Aim: Find every line in the material below that contains the word "toolbar" and copy each such line. Case matters.

-- -- --

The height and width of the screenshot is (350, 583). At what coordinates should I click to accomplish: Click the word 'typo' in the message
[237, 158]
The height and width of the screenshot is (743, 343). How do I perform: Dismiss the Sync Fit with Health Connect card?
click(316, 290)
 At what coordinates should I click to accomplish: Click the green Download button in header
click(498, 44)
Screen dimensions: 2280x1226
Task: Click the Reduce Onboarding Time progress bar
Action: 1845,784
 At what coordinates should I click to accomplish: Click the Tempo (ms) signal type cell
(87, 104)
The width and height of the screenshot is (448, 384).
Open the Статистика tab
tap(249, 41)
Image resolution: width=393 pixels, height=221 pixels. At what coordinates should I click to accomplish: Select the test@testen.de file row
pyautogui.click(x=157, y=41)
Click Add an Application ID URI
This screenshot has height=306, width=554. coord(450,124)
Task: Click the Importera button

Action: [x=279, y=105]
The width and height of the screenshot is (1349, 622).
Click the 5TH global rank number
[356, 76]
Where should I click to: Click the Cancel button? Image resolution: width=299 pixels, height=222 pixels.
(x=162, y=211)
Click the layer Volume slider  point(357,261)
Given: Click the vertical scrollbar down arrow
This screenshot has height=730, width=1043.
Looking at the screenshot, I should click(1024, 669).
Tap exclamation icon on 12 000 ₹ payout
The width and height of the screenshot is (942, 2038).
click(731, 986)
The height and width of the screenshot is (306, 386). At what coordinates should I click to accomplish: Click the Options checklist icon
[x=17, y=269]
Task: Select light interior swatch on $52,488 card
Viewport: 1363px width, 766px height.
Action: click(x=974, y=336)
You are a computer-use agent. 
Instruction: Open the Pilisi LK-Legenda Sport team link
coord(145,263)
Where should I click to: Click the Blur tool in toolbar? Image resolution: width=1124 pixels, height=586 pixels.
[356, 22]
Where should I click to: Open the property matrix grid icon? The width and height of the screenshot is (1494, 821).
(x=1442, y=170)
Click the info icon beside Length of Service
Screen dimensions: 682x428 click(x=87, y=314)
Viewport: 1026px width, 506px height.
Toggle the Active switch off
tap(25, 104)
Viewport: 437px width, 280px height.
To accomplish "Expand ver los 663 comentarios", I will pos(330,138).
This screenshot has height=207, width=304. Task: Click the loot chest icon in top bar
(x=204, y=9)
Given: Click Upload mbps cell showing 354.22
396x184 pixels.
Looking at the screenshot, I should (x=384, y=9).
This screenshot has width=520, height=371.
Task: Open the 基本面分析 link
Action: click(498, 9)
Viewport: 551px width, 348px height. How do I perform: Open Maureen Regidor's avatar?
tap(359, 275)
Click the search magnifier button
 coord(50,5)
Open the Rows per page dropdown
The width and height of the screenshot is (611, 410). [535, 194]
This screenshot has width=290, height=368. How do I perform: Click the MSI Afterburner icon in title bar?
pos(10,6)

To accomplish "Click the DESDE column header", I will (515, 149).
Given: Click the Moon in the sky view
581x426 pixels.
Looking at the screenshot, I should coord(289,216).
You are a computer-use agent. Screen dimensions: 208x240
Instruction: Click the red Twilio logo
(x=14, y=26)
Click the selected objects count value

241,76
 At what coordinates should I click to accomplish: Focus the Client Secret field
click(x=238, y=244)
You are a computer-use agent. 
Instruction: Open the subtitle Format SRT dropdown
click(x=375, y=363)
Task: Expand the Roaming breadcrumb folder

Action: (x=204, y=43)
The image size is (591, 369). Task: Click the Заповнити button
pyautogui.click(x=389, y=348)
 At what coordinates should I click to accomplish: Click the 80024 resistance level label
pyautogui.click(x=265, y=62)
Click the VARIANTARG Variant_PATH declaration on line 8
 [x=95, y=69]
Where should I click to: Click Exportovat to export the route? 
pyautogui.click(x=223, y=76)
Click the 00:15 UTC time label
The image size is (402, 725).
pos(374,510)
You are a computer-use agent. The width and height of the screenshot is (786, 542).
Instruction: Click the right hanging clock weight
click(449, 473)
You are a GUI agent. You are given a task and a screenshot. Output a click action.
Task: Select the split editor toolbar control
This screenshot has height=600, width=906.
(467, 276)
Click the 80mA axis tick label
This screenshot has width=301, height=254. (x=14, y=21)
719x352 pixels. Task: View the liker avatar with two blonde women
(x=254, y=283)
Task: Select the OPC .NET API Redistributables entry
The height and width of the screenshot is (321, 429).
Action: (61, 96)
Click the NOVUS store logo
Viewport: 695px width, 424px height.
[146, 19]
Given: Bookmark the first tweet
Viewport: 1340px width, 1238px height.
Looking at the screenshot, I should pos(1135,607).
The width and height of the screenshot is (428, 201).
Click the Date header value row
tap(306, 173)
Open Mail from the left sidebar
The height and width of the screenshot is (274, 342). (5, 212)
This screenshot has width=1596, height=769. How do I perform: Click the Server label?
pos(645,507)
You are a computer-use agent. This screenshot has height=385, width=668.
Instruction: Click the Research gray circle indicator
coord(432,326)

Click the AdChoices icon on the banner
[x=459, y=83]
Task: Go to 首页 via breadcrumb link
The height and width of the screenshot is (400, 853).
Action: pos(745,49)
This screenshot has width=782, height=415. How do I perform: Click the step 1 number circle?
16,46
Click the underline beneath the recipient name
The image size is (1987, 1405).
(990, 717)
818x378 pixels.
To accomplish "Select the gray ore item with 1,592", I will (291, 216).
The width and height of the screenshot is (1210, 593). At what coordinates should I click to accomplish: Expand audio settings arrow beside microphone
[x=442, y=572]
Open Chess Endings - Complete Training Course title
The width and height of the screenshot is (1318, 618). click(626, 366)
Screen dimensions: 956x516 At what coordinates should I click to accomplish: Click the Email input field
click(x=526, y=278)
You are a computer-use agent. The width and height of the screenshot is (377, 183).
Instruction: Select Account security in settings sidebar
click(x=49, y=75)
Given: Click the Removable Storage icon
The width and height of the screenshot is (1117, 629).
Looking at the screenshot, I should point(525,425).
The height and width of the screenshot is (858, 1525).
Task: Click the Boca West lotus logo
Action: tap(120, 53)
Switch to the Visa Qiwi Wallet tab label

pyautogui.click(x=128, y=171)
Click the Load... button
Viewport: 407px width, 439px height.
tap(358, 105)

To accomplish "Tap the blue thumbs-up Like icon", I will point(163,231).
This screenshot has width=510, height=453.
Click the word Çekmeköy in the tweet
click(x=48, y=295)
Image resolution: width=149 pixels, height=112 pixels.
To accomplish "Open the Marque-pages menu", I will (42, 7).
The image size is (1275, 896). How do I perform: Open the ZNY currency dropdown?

-- -- --

Written answer:
Where should I click to: Click the Blur tool in toolbar? Image resolution: width=1124 pixels, height=586 pixels.
Task: Select the split editor toolbar control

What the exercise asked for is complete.